Back at camp, we had our most elaborate dinner yet. It included two cakes — one chocolate and one jello — and this cucumber bird atop a rice dish that reminded me a little too much of the soul stealer.



Dinner was festive, as usual, but afterward things got real serious real fast. Casiano wanted our group to be the first to the Sun Gate in the morning. The Sun Gate is the traditional and most formal entrance to Machu Picchu, and only people hiking the “official” Inca Trail can enter the site through it.

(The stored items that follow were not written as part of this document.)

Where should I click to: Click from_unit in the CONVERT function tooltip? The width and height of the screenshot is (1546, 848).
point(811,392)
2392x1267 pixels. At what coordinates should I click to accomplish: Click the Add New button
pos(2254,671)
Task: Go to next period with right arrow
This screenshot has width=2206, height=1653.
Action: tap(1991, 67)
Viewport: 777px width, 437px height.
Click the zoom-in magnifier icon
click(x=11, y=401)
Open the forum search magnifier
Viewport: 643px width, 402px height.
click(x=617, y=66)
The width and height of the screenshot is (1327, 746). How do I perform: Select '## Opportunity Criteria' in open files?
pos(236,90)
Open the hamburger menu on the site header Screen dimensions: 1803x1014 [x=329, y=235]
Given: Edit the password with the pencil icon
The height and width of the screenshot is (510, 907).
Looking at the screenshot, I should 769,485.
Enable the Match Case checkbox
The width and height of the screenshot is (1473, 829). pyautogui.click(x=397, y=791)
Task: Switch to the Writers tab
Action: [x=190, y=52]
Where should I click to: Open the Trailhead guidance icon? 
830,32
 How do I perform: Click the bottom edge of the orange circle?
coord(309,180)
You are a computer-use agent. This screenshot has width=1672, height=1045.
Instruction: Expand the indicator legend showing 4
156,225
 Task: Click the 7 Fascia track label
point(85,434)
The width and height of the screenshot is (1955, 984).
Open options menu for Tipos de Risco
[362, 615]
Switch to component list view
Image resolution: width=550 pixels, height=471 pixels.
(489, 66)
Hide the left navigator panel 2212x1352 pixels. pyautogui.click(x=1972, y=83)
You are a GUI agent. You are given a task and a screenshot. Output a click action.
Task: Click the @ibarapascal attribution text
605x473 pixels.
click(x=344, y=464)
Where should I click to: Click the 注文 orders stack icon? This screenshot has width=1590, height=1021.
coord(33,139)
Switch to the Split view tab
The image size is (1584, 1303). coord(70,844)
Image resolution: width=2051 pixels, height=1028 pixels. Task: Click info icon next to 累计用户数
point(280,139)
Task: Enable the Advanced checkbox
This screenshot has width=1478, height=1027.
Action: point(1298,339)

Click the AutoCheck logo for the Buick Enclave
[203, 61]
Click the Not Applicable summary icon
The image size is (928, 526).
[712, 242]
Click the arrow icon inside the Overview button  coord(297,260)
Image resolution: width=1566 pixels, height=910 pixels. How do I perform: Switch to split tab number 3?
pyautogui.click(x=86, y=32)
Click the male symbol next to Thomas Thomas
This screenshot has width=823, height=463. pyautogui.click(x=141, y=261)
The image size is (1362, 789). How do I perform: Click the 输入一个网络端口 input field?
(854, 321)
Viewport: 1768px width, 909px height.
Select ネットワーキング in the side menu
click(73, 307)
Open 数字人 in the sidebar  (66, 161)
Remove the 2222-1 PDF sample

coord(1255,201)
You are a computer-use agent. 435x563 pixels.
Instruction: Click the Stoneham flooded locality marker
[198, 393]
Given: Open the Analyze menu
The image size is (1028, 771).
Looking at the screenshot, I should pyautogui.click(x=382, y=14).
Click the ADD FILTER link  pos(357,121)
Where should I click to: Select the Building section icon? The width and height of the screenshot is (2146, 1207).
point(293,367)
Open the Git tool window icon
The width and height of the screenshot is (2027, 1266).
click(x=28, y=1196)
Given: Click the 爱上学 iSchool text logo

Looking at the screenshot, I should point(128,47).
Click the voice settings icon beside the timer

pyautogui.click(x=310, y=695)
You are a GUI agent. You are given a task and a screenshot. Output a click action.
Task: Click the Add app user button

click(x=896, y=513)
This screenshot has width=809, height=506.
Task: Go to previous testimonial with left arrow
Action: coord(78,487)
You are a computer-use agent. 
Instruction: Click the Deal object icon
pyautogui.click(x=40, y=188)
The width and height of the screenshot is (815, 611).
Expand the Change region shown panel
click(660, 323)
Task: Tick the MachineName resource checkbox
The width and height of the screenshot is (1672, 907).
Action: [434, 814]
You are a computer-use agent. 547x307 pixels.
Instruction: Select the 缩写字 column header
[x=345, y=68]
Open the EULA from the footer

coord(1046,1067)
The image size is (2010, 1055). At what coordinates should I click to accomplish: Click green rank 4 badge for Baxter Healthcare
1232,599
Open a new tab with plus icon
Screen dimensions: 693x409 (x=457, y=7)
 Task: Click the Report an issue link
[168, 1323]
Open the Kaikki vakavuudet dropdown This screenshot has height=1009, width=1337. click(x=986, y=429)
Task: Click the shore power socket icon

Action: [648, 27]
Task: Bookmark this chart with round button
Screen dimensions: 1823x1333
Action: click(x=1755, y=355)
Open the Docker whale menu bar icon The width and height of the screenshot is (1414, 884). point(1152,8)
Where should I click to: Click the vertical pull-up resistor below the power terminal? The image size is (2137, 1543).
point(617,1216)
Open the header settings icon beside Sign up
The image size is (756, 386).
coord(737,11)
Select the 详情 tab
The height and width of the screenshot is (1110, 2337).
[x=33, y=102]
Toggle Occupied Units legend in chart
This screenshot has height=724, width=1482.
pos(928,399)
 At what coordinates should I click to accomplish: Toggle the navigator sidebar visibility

To get there first, we’d need to rise at 3:25 a.m., eat breakfast, and take a short hike that would get us to a checkpoint by 4:15 a.m.  The checkpoint would open at 5:30 a.m., after which there’s a 90-minute hike to the Sun Gate. We needed to minimize possible delays by packing up as much as we could tonight.

The atmosphere of the dining tent became tense and nervous, as it had been during our orientation on the eve of the first day. Grim-faced, everyone scattered to their tents to prepare. I wasn’t sure why it was so important for us to be first to the Sun Gate, but to question that would have been heresy. Clearly, it was important, that was all.

When Seth and I got back to our tent, we laughed for a while about the sudden change in tone and talked about… well, everything, as it’s so easy to do at night in the dark with an old friend. I finally forced myself to shut my eyes, knowing there were only a few hours left until the mad rush, and fell asleep instantly.